(Task goal):
Your answer must be the exact lines from the one holding "Viewport: 1130px width, 650px" through the last line of the records below, with no pictures.
::: Material to process :::
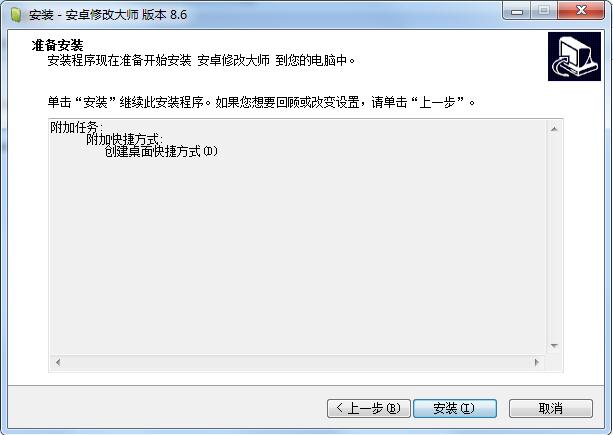Screen dimensions: 613x435
Task: Start installation with the 安装(I) button
Action: [x=455, y=408]
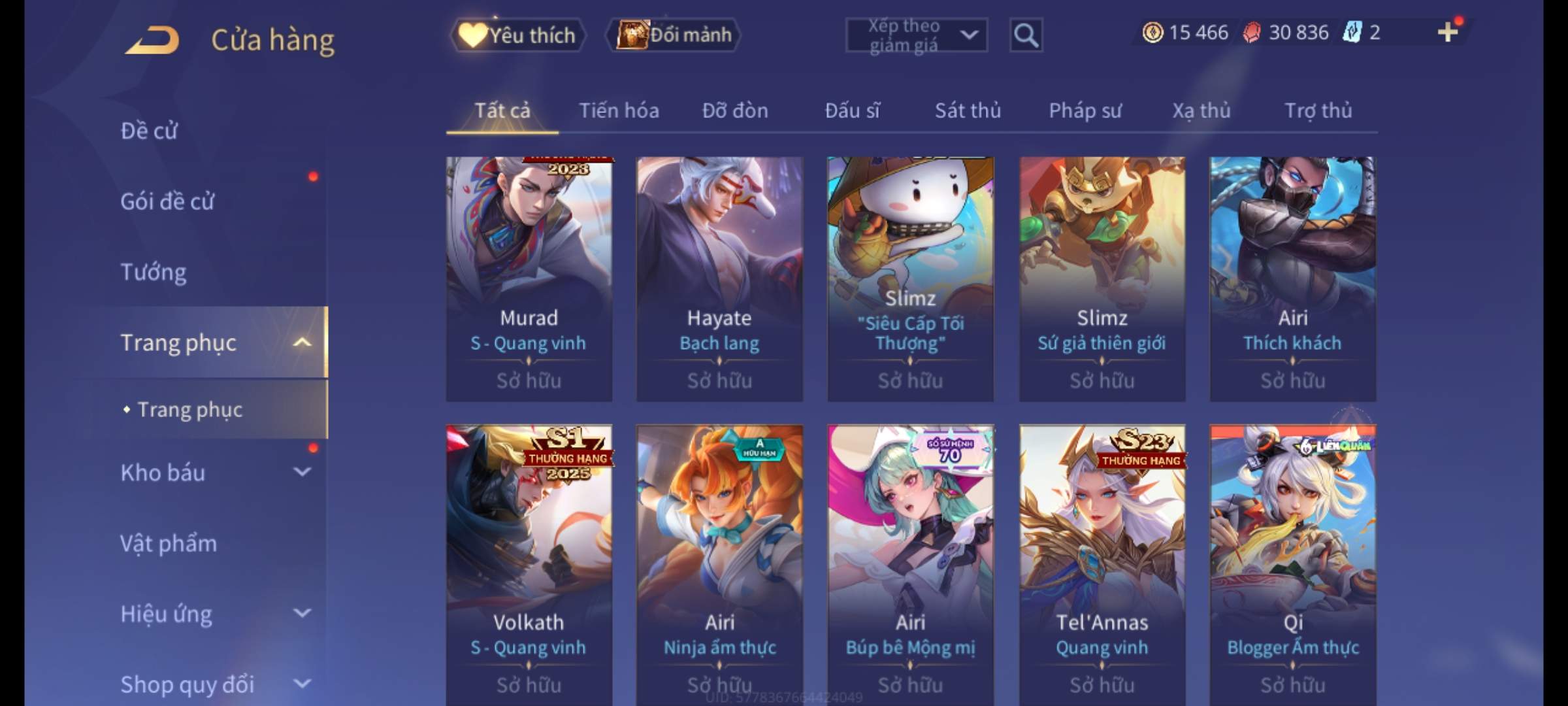Expand the Hiệu ứng sidebar section
Image resolution: width=1568 pixels, height=706 pixels.
[302, 613]
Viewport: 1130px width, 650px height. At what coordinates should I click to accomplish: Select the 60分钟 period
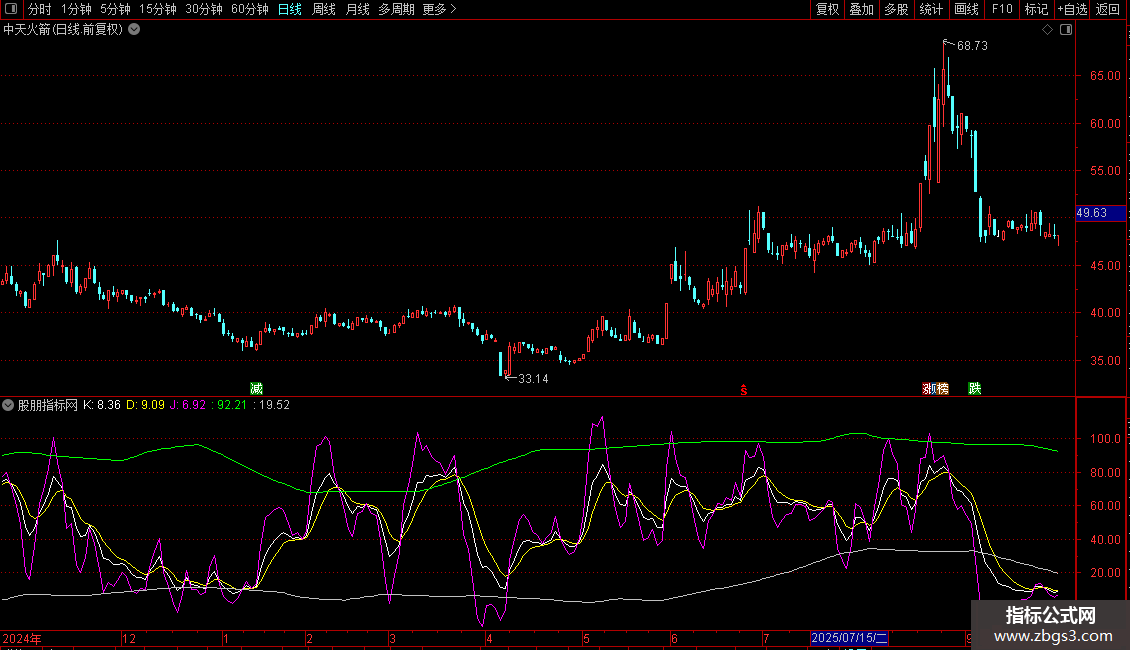click(250, 10)
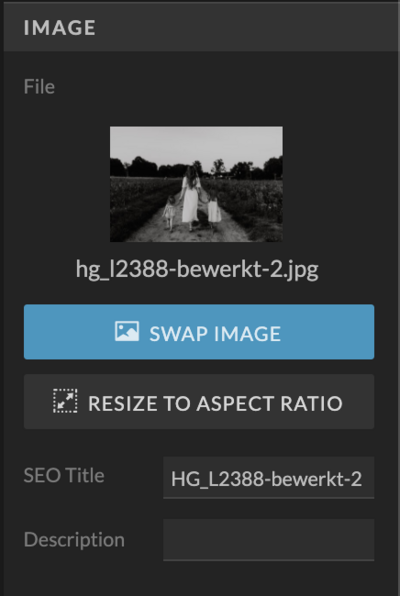Screen dimensions: 400x596
Task: Click the "ASPECT RATIO" words on button
Action: click(x=270, y=403)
:::
(Response box):
Viewport: 1130px width, 650px height. At what coordinates should I click to accomplish: Select the 60分钟 period
click(250, 10)
Screen dimensions: 400x596
Task: Click the "ASPECT RATIO" words on button
Action: click(x=270, y=403)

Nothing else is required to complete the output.